The line containing "Task: Click sort arrows left of Grade header" marks the end, so write out exactly every line from the top of the entries below through that one.

**EXERCISE MATERIAL:**
+ + + +
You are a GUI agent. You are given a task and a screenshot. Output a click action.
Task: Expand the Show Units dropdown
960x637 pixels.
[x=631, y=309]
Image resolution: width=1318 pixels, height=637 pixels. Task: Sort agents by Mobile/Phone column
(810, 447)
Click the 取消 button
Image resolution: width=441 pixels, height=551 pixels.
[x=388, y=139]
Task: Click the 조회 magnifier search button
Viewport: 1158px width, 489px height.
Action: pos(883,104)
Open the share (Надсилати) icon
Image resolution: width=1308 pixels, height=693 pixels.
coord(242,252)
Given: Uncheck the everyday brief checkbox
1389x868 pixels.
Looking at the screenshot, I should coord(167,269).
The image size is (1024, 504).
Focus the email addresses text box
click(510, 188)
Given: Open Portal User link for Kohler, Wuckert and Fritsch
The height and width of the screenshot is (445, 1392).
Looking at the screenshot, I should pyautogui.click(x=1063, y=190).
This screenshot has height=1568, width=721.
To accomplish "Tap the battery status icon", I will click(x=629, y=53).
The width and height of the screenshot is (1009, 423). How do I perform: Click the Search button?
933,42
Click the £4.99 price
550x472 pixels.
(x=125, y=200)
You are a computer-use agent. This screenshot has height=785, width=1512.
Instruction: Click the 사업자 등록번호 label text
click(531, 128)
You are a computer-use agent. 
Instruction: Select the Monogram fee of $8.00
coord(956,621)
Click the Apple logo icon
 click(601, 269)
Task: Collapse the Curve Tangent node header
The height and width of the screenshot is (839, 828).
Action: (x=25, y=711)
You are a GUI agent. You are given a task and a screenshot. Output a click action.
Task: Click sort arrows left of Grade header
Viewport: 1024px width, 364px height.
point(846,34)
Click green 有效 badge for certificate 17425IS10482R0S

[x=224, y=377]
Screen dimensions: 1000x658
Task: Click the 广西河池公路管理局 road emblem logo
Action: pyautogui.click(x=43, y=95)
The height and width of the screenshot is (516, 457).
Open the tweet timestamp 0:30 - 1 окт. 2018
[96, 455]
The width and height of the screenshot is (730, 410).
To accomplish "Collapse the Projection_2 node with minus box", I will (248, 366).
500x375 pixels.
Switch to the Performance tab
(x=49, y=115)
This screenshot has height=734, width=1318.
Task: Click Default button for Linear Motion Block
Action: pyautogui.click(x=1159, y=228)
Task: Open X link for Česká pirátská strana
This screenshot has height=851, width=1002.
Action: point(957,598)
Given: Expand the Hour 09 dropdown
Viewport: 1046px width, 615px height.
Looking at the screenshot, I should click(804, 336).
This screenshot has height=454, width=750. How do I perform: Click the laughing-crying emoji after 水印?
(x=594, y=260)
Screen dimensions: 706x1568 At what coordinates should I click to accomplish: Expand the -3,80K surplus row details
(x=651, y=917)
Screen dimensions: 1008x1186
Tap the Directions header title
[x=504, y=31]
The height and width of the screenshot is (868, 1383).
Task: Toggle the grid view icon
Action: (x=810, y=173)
+ + + +
**SOLUTION FOR THIS PROBLEM:**
You are a GUI agent. You are given a task and a screenshot. Output a click action.
Task: Expand the Show Units dropdown
960x637 pixels.
[x=631, y=309]
Image resolution: width=1318 pixels, height=637 pixels. Task: Sort agents by Mobile/Phone column
(810, 447)
Click the 取消 button
Image resolution: width=441 pixels, height=551 pixels.
[x=388, y=139]
Task: Click the 조회 magnifier search button
Viewport: 1158px width, 489px height.
Action: pos(883,104)
Open the share (Надсилати) icon
Image resolution: width=1308 pixels, height=693 pixels.
coord(242,252)
Given: Uncheck the everyday brief checkbox
1389x868 pixels.
Looking at the screenshot, I should coord(167,269).
The image size is (1024, 504).
Focus the email addresses text box
click(510, 188)
Given: Open Portal User link for Kohler, Wuckert and Fritsch
The height and width of the screenshot is (445, 1392).
Looking at the screenshot, I should pyautogui.click(x=1063, y=190).
This screenshot has height=1568, width=721.
To accomplish "Tap the battery status icon", I will click(x=629, y=53).
The width and height of the screenshot is (1009, 423). How do I perform: Click the Search button?
933,42
Click the £4.99 price
550x472 pixels.
(x=125, y=200)
You are a computer-use agent. This screenshot has height=785, width=1512.
Instruction: Click the 사업자 등록번호 label text
click(531, 128)
You are a computer-use agent. 
Instruction: Select the Monogram fee of $8.00
coord(956,621)
Click the Apple logo icon
 click(601, 269)
Task: Collapse the Curve Tangent node header
The height and width of the screenshot is (839, 828).
Action: (x=25, y=711)
You are a GUI agent. You are given a task and a screenshot. Output a click action.
Task: Click sort arrows left of Grade header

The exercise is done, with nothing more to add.